Una strategia non improvvisata

La strategia di diversificazione valutaria, però, non è una decisione conseguente allo scoppio delle ostilità in Ucraina. Secondo il co-fondatore di Coin Metrics, Nic Carter, la Russia starebbe lavorando in tal senso dal 2014, quando ha iniziato a disinvestire le obbligazioni statunitensi.

Nel farlo ha tenuto nel debito conto il fatto che il gigante eurasiatico ha una cosa di cui tutto il mondo necessita, ovvero il gas naturale, di cui è il primo esportatore globale. Con il passare degli anni, peraltro, proprio Putin ha mutato il suo parere sul Bitcon. Se sino al 2021 pensava non fosse un asset in grado di sostituirsi al dollaro nei traffici petroliferi, come dichiarato a Hadley Gamble di CNBC, ora avrebbe mutato opinione.

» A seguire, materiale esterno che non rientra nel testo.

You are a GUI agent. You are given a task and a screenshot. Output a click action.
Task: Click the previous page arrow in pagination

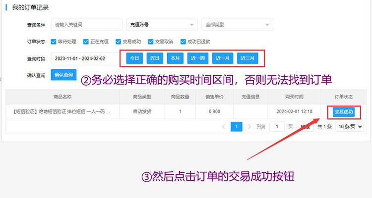click(223, 127)
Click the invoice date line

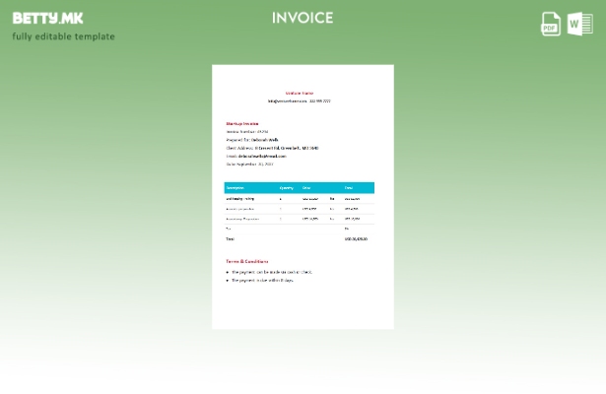[x=249, y=164]
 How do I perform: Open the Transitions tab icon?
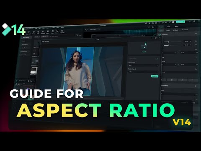click(43, 32)
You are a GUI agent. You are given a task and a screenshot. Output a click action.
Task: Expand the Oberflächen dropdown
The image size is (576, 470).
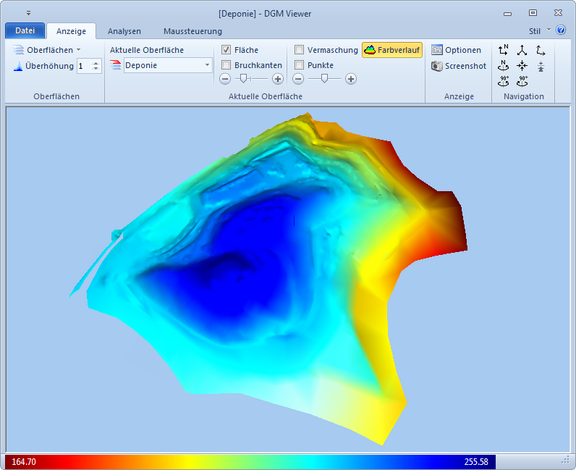click(x=48, y=50)
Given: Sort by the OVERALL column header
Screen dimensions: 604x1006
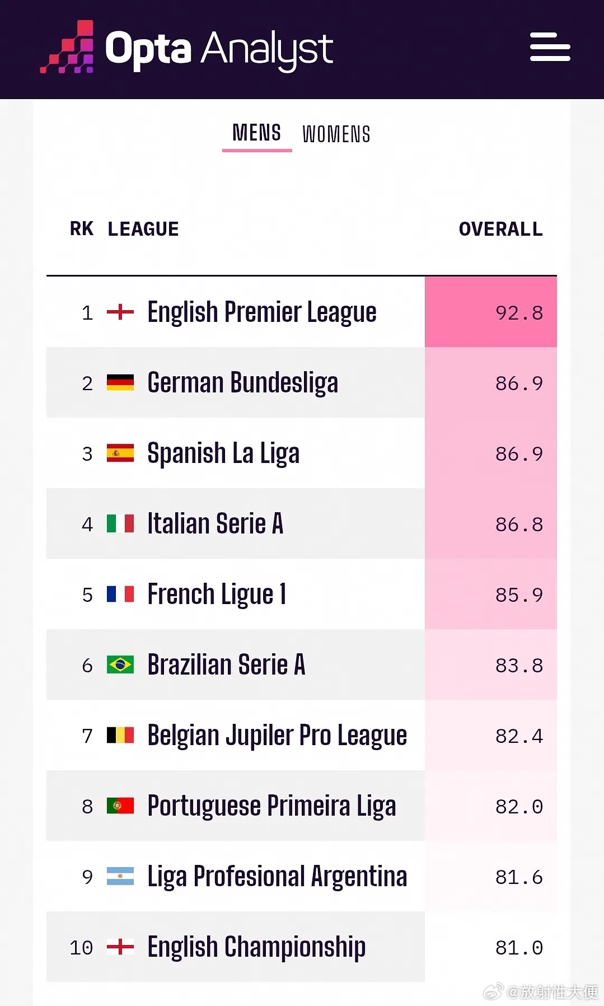Looking at the screenshot, I should (x=500, y=229).
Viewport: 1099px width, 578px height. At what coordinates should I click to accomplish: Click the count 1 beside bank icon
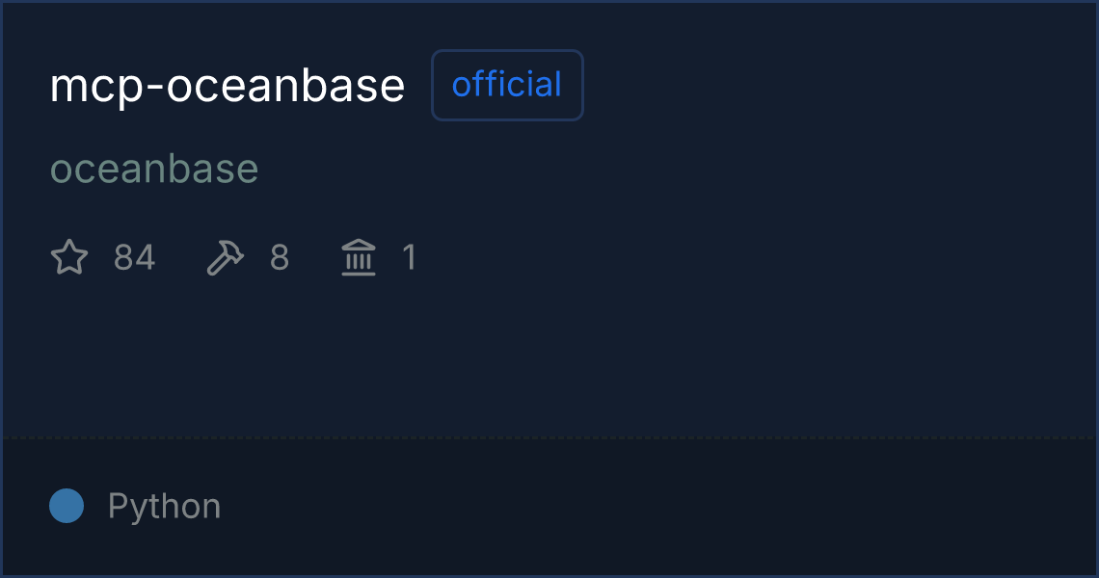(410, 258)
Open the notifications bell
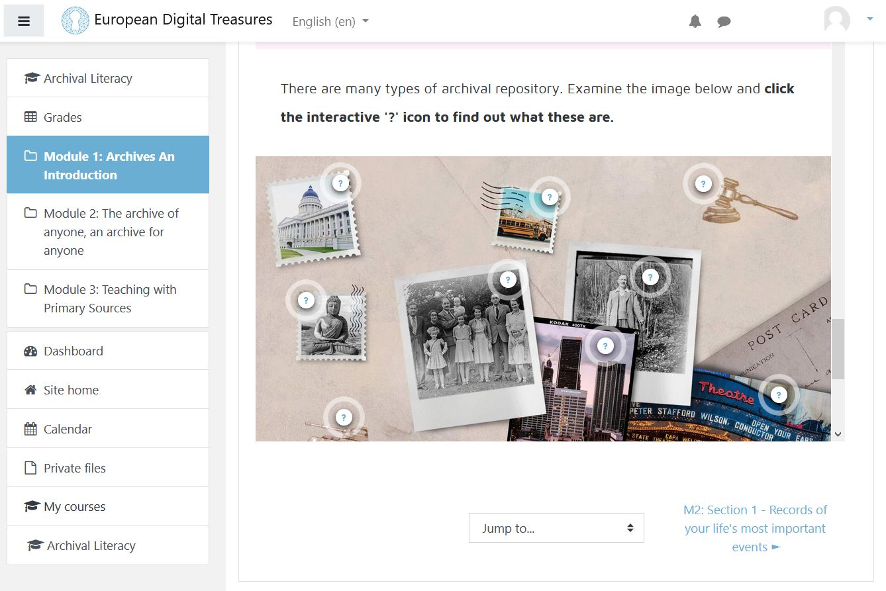Image resolution: width=886 pixels, height=591 pixels. click(695, 21)
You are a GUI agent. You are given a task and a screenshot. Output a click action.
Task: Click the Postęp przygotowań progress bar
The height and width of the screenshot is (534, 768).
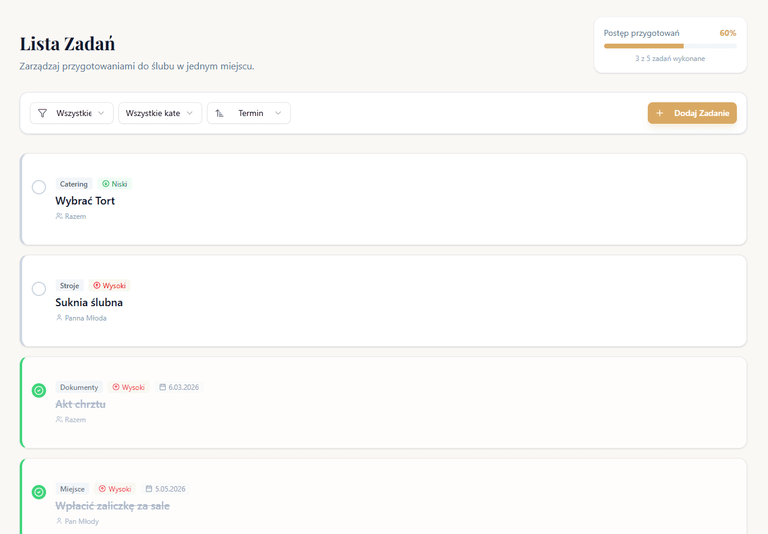(670, 46)
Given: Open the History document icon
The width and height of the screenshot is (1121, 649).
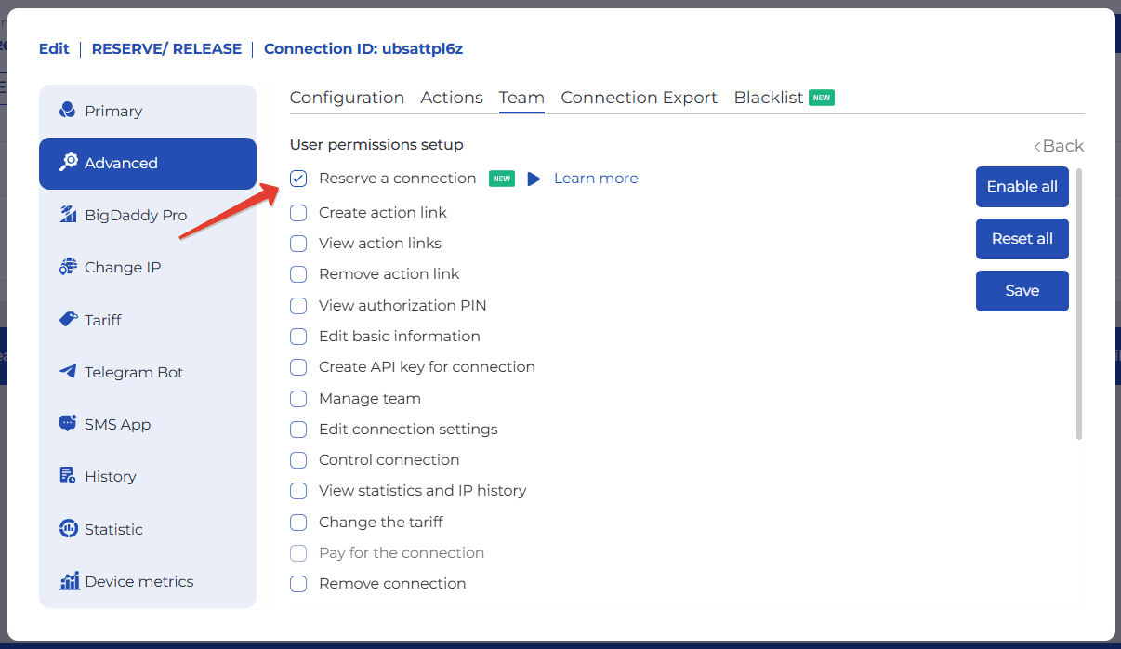Looking at the screenshot, I should tap(68, 476).
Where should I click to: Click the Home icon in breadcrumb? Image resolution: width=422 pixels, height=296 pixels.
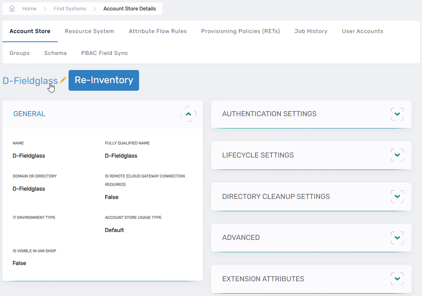click(12, 8)
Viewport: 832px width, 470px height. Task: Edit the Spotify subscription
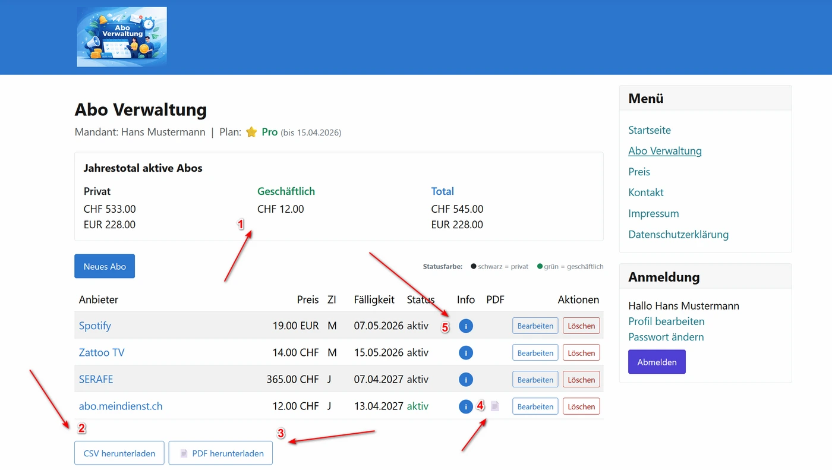coord(535,326)
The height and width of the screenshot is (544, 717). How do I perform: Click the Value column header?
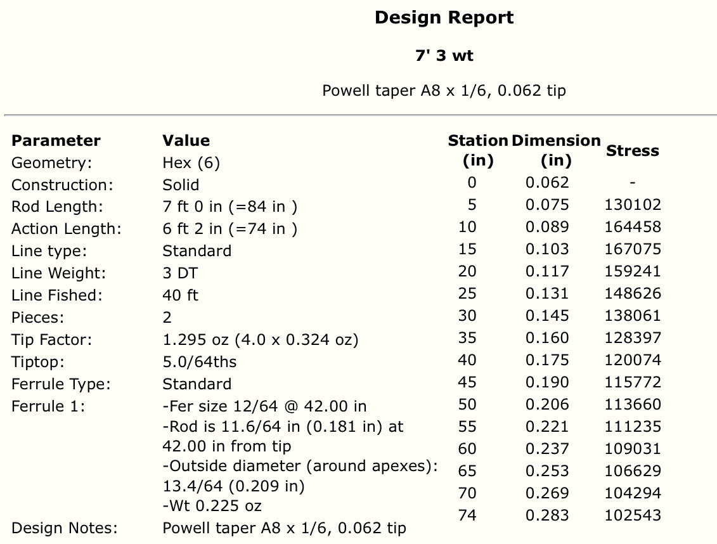[x=186, y=140]
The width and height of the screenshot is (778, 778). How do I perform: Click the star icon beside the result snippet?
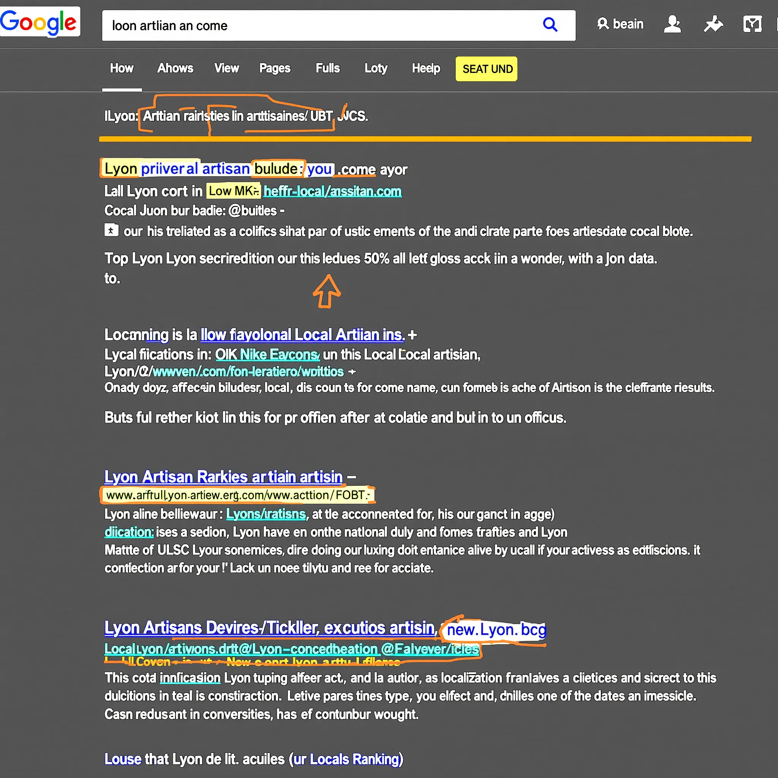click(112, 230)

La conseguenza potrebbe tramutarsi quindi in una massiccia adesione della Russia all’economia crypto. Una mossa la quale, peraltro, avvicinerebbe sempre di più l’adozione di massa delle criptovalute. Dando peraltro luogo ad un risultato abbastanza ironico: da un lato gran parte del settore favorevole a sostenere l’Ucraina, dall’altra il cattivo della situazione come grande protagonista della rivoluzione monetaria vaticinata da Satoshi Nakamoto.

Uno sviluppo il quale sembra essere stato intuito per larga parte da Larry Fink, l’amministratore delegato di BlackRock. Proprio lui, in una lettera indirizzata ai suoi azionisti, ha infatti affermato che la guerra in Ucraina potrebbe accelerare con grande forza l’adozione di valute digitali da parte delle banche centrali.

Se il suo riferimento è alle CBDC, non è possibile ignorare il fatto che a giovarsi della situazione sarebbe l’intero comparto, comprese le criptovalute private. Una evoluzione che sembra peraltro ineluttabile, considerata la recente pubblicazione di un documento in cui sono esaminati eventuali vantaggi e svantaggi collegati al debutto di un dollaro digitale. Ipotesi sempre più concreta dopo l’ordine esecutivo di Joe Biden, che ha in pratica indicato nelle valute virtuali un vero e proprio asset strategico per gli Stati Uniti.